R.D.B. Fraser DSc, FAA, Noosa, Queensland, Australia
S.E. Fraser MB BS FASBP, Cairns Breast Cancer Screening Facility, Queensland, Australia

Authors' reply

The reviewers are certainly correct that the change in the collagen repeat spacing (the D spacing) could be explained by mechanical deformation or varying hydration levels. We were aware of this at the time of the experiment and took great care to maintain full hydration at all times and mounted all the samples in a similar manner. However, it is quite possible that this effect could arise from different stretching occurring for different tissues within the capillary tubes even though we did allow considerable time for relaxation between sample mounting and measurement. Nevertheless, we agree with the reviewers that there are multiple possibilities for our observation and intend to study this effect further.

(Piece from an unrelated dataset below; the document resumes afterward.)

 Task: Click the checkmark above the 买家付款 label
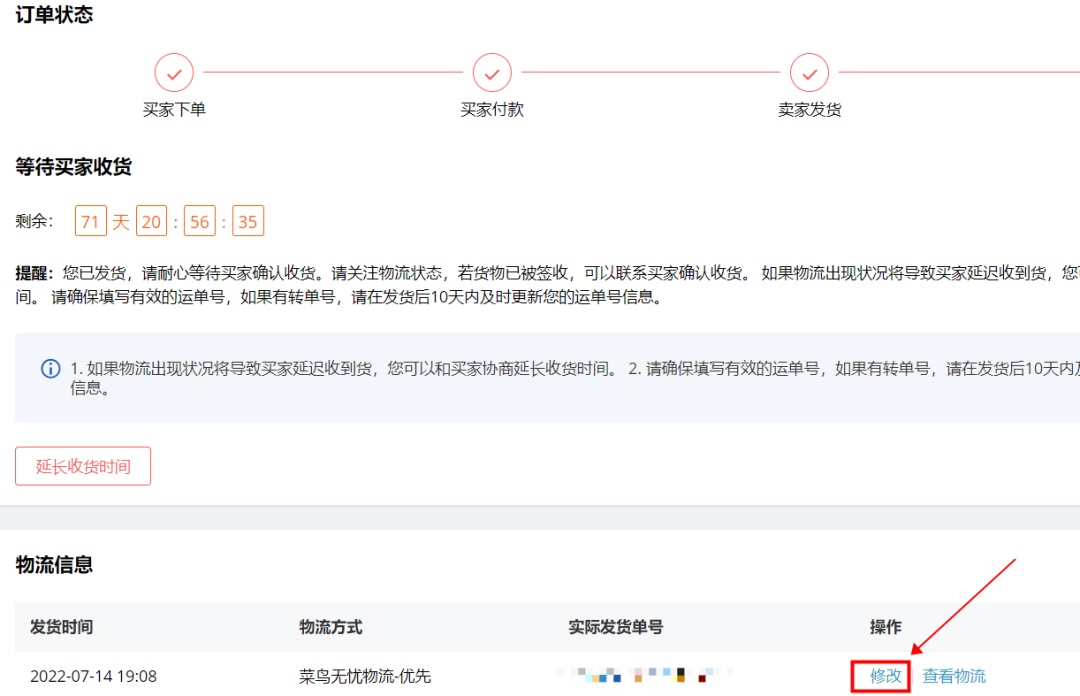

The absorption problem referred to by the reviewers would be reduced if the measurement were performed in a manner similar to a localized compression view in mammography. Furthermore, we would use a technique similar to our colleagues at Philips Research (Harding & Schreiber) who have shown it is possible to identify materials in baggage scanning systems with very few scattered photons. Our current ideas for bringing the technique closer to the clinic are based around modified mammography equipment operating at doses and wavelengths commensurate with a normal mammogram. Obviously there is a very long way to go before we could see this used in the clinic, and these are only ideas at present, but sometimes we need to dream.


Harding, G. & Schreiber, B. (1999). 'Coherent X-ray scatter imaging and its applications in biomedical science and industry,' Rad. Phys. Chem. 56, 229-245.